My friend's son, H, stayed with us last week. He’s obsessed with all things Marvel, and his mother gave us permission to watch some of Thor: Ragnarok with him. You know, special treat, stay up late, see Thor shake his hair out of his ponytail a lot and lose his hammer.
At one point H looked up at us and asked, “But is Loki a good guy or a bad guy?”
I was tempted to whip out some fanfiction and go through all the tomes of creative work that have tried to answer that question. But the poor kid is still in pre-school, so I kept things a bit simpler. “Sometimes he makes good choices, and sometimes he makes bad choices,” I told him. I waited for the follow-up, but H became engrossed with an action scene. The conversation died there.
Then John McCain passed away yesterday, and the question of what makes someone a "good guy" or a "bad guy" is on my mind again.

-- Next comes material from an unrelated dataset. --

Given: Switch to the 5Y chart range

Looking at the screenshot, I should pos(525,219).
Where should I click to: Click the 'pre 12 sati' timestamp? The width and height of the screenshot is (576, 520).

John McCain has always been, from my perspective, a heroic figure fraught with complication. He was a war hero who was far, far braver than I could ever have imagined being. He put forward bills and government policies that I often admired and supported. In a political era where so many people seem unable to put the good of the country above their own power, he was frequently willing to do so. And, possibly most importantly, he was almost always able to work with those of other parties and other beliefs.
But there were also times when he seemed to make choices that were more in his own interest than the interest of the country. There were moments when he made choices that certainly hurt people, all in the name of supporting his own career or keeping his party in power.
Here I could start waxing poetic about how there are no good guys or bad guys and it’s all a matter of perspective, but I don’t believe that for a second. That type of thinking has always brought dangerous consequences to humanity. There is objective, moral truth in the world. Some choices Loki makes are objectively good, and some choices are objectively bad. Some choices John McCain made were good, and some were bad. Some choices I make each day are good, and some are bad. None of us are all one or the other, and none of our choices are exempt from being held to objective, moral standards.
Today I am very sad that John McCain is gone. I do believe he acted out of good intentions far more often than he acted out of bad or selfish intentions. When we look at the history of his record, that record reflects that he was a “good guy” more often than he was not. And I like to think that’s the measure we’re all judged on at the end. None of us will leave this world with perfect records. But what will our balance sheets look like? Which column will stack up higher? Loki will get to work on his balance sheet throughout the course of Marvel’s existence. (Unless Avengers: Infinity War never gets a sequel.) The rest of us only have a finite amount of time to work with. None of us will ever make all the right choices, and none of our heroes will either. But John McCain’s record shows, I think, that he was worthy of many of the capes people have placed on his memory.
RIP, John McCain. Thank you for working across party lines. Thank you for fighting for this country in ways most of us can ever imagine doing. Thank you for reminding us that we all must grow out of the phase where we see “good guys” and “bad guys” so that we are able to see people for their individual choice and moments--for their actions taken and not taken. Thank you for all of the incredibly difficult actions you took on behalf of others during your life.
I hope John McCain, like Thor and Loki, gets his own sequel someday, somewhere. In fact, I hope all of us do.